(Short task): Return the following data unchanged, line for line.

══ Dataset excerpts ══

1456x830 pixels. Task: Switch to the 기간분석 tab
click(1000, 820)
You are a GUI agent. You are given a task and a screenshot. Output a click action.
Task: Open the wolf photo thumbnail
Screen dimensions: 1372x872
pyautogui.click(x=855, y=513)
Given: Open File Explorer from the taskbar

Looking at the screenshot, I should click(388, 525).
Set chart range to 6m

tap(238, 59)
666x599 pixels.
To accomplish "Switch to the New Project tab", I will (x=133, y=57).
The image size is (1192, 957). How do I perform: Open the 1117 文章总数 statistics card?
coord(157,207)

═══

(Reply):
1456x830 pixels. Task: Switch to the 기간분석 tab
click(1000, 820)
You are a GUI agent. You are given a task and a screenshot. Output a click action.
Task: Open the wolf photo thumbnail
Screen dimensions: 1372x872
pyautogui.click(x=855, y=513)
Given: Open File Explorer from the taskbar

Looking at the screenshot, I should click(388, 525).
Set chart range to 6m

tap(238, 59)
666x599 pixels.
To accomplish "Switch to the New Project tab", I will (x=133, y=57).
The image size is (1192, 957). How do I perform: Open the 1117 文章总数 statistics card?
coord(157,207)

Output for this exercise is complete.